He smelled like the inside of a used bourbon barrel. The piano player, who was directly behind us, started playing “Misty.” Clint Eastwood’s 1971 directorial debut popped into my head, but I couldn’t focus on the irony of its title right now.

I turned my face away from his. “Dude,” I said tersely, “I’m not interested in fighting, especially not here. It’s Saturday night. That Cee-Lo shit was played out on Thursday. You wanna talk to me? My name is Odie.”

He looked even angrier. I expected him to hit me, which was the last thing I wanted. But the next question completely threw me off.

“Did you see my movie?” he asked.

“And what movie was that?” I asked, clearly being a sarcastic dick. I knew exactly which movie he was talking about, but I wasn’t in a satisfaction-giving mood after he stepped to me like a tough guy. Plus, I really disliked his movie, which would have really made him hit me.

His wounded expression got to me. He was visibly hurt. Thirty seconds ago, he was ready to slug me—and now THIS?!!! “Everybody has a heart,” Bette Davis echoed in my head, “except some people.” I ain’t some people. I’m actually a very sensitive human being despite my gruff, New Jersey exterior.  I felt like I should have just let him drunkenly harass “Cee-Lo,” but after three days of being called out of my name by half the fucking festival, I’d had enough. My sympathy hardened back into aggravation.

“I’m sorry,” he said, and walked off. I breathed a sigh of relief.

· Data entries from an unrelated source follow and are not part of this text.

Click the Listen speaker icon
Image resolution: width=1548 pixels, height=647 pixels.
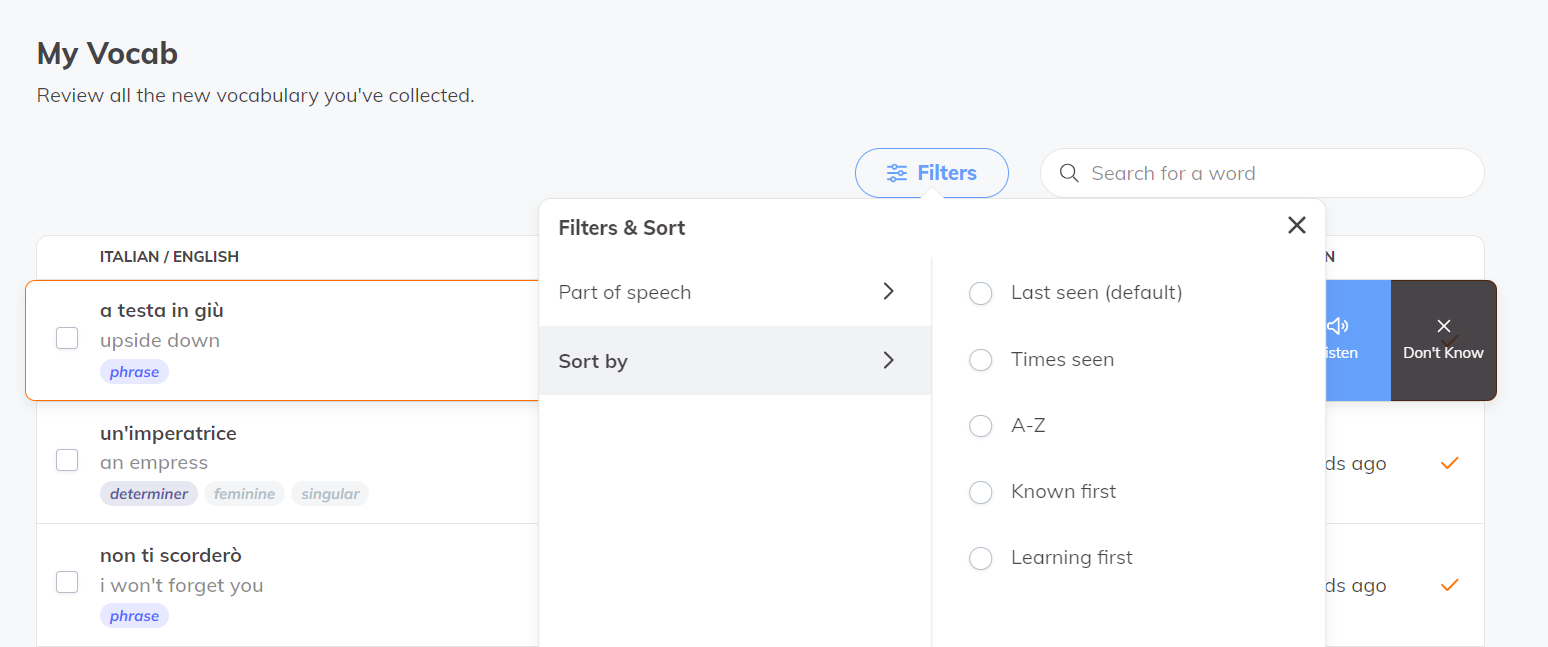pos(1338,326)
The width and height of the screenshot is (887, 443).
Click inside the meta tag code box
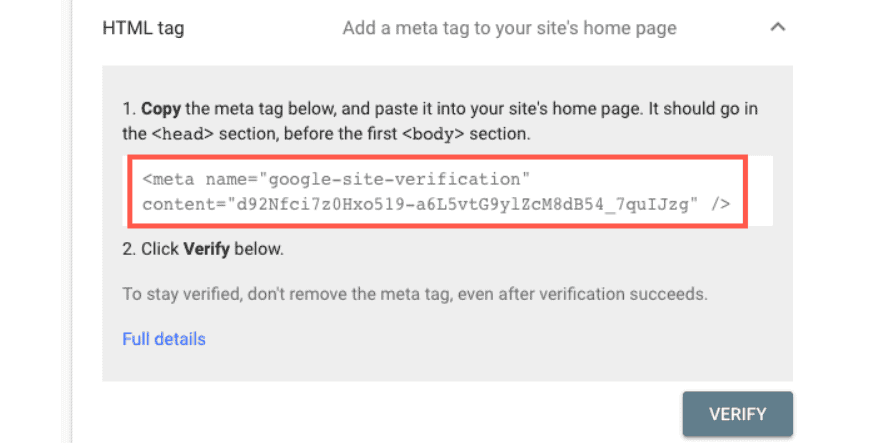click(x=437, y=192)
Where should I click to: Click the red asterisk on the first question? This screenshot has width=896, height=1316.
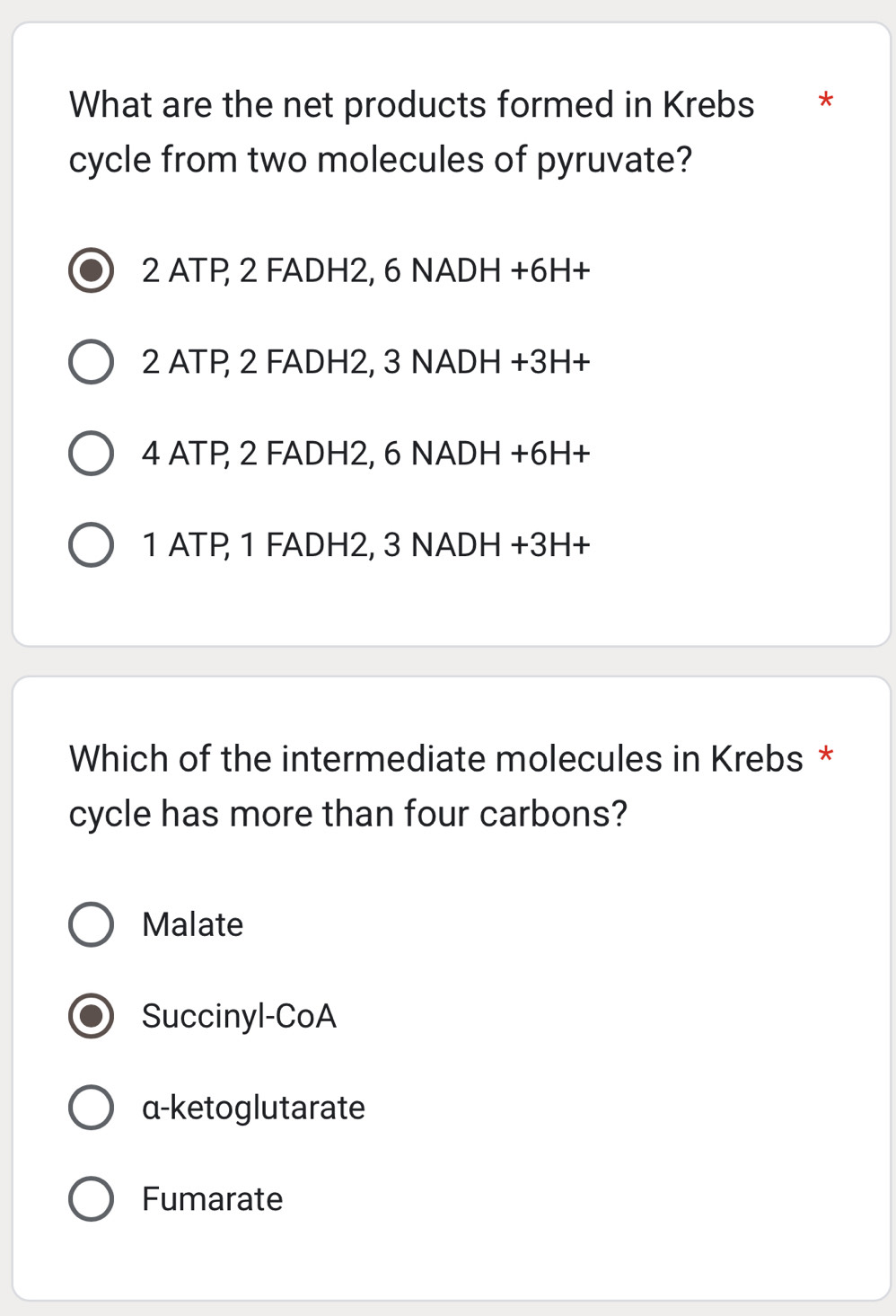826,102
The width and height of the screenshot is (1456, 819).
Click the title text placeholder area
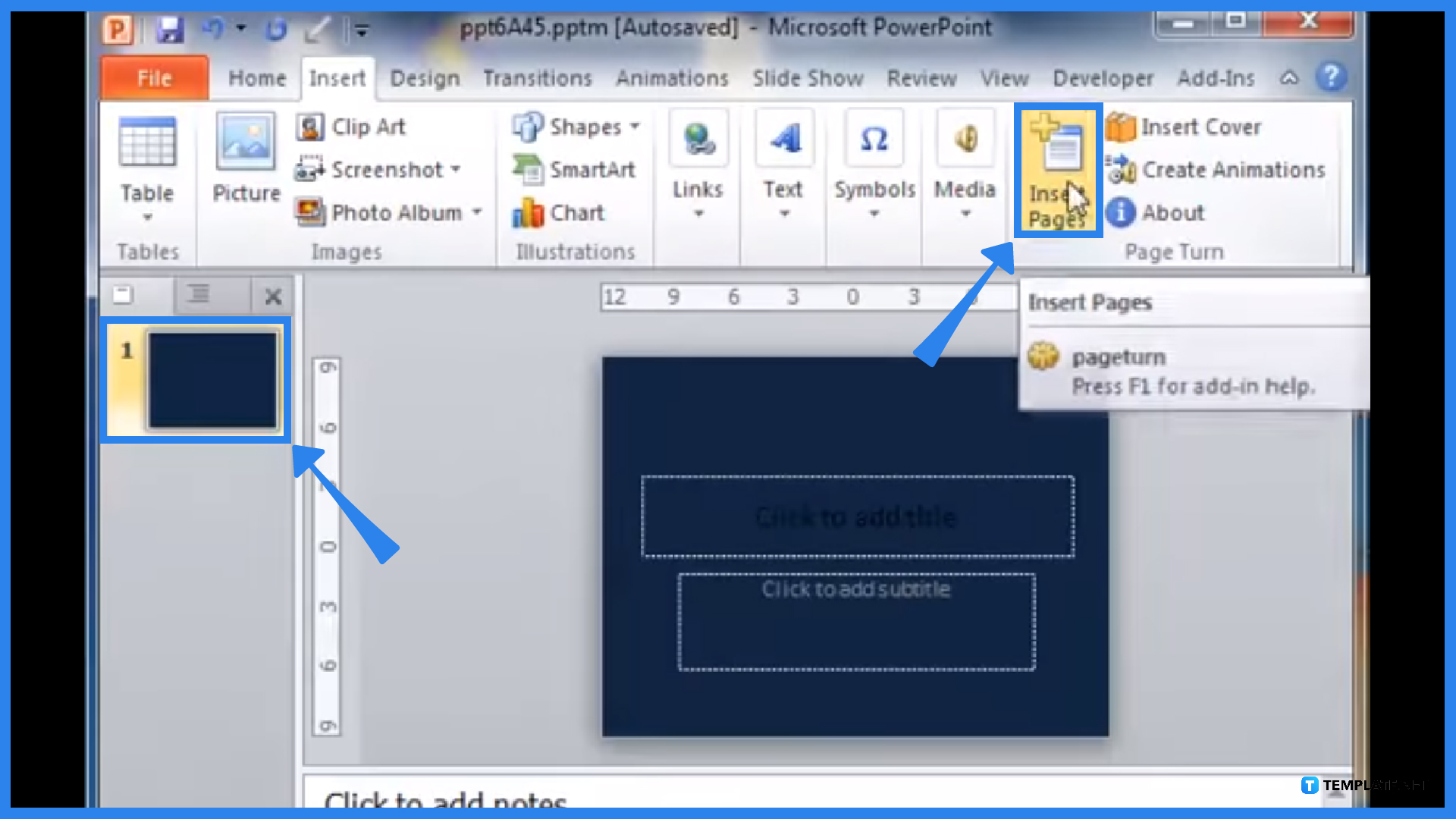855,517
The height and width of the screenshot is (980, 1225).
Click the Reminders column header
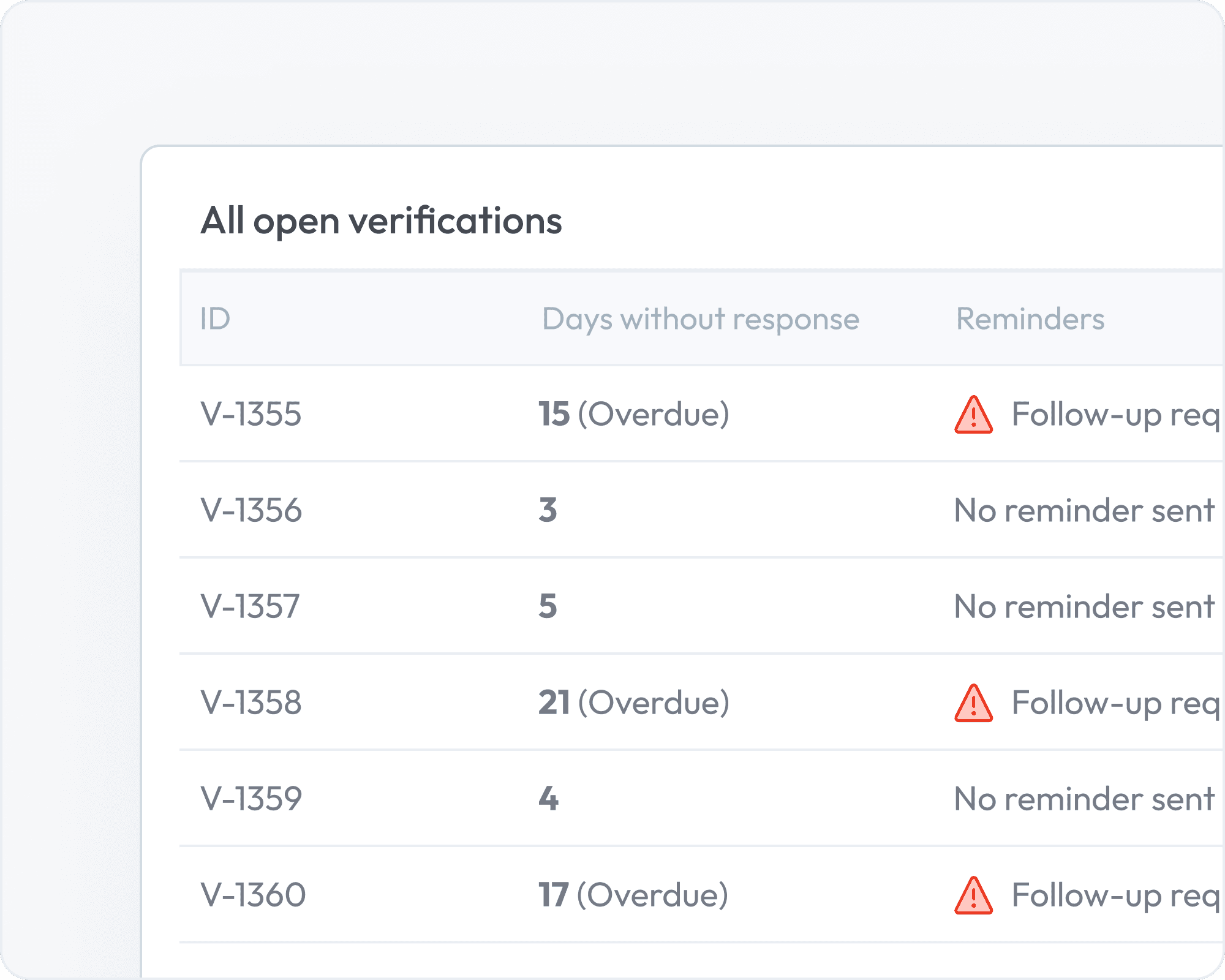pyautogui.click(x=1030, y=319)

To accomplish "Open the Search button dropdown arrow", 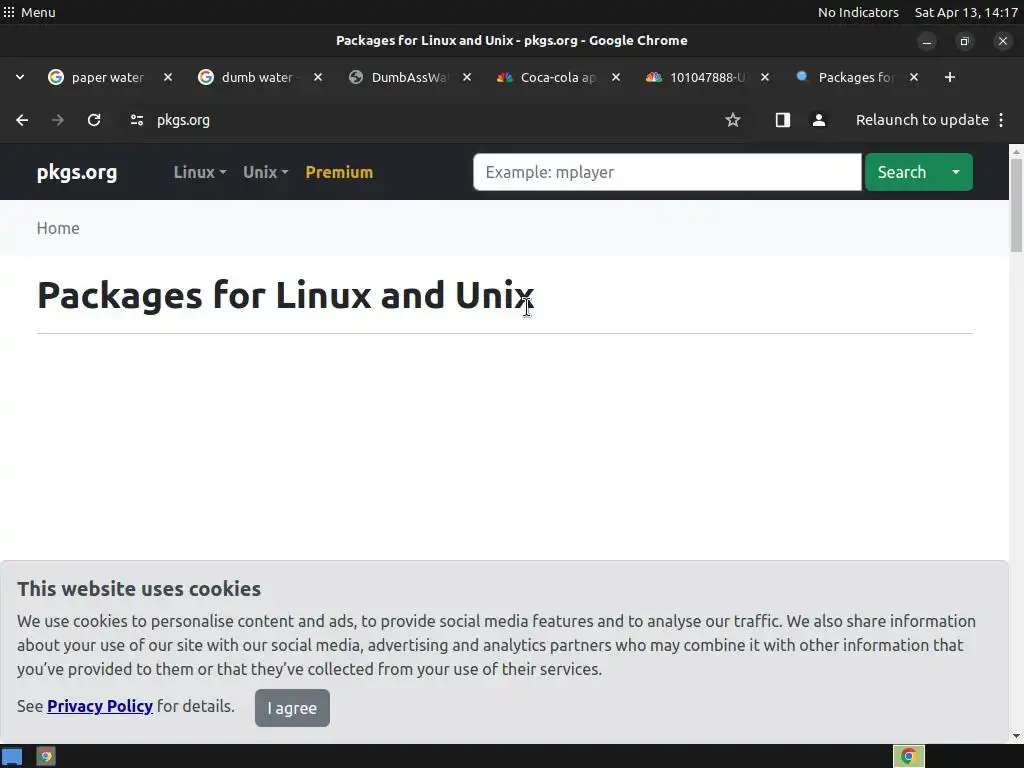I will 956,172.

“Whoa,” said another party attendee who was near enough to hear the entire thing. “That was tense!”

“I need a drink,” I said.

*When I was a freshman in high school, I had to read a story by James Thurber called “The Night The Bed Fell.”  The bed in the story didn’t fall, and I felt lied to and cheated by the author. So I titled this section “Odie Gets His Ass Kicked” knowing full well I’d emerge unscathed. I feel just as badly for misleading you as Walter Mitty’s creator felt for misleading me.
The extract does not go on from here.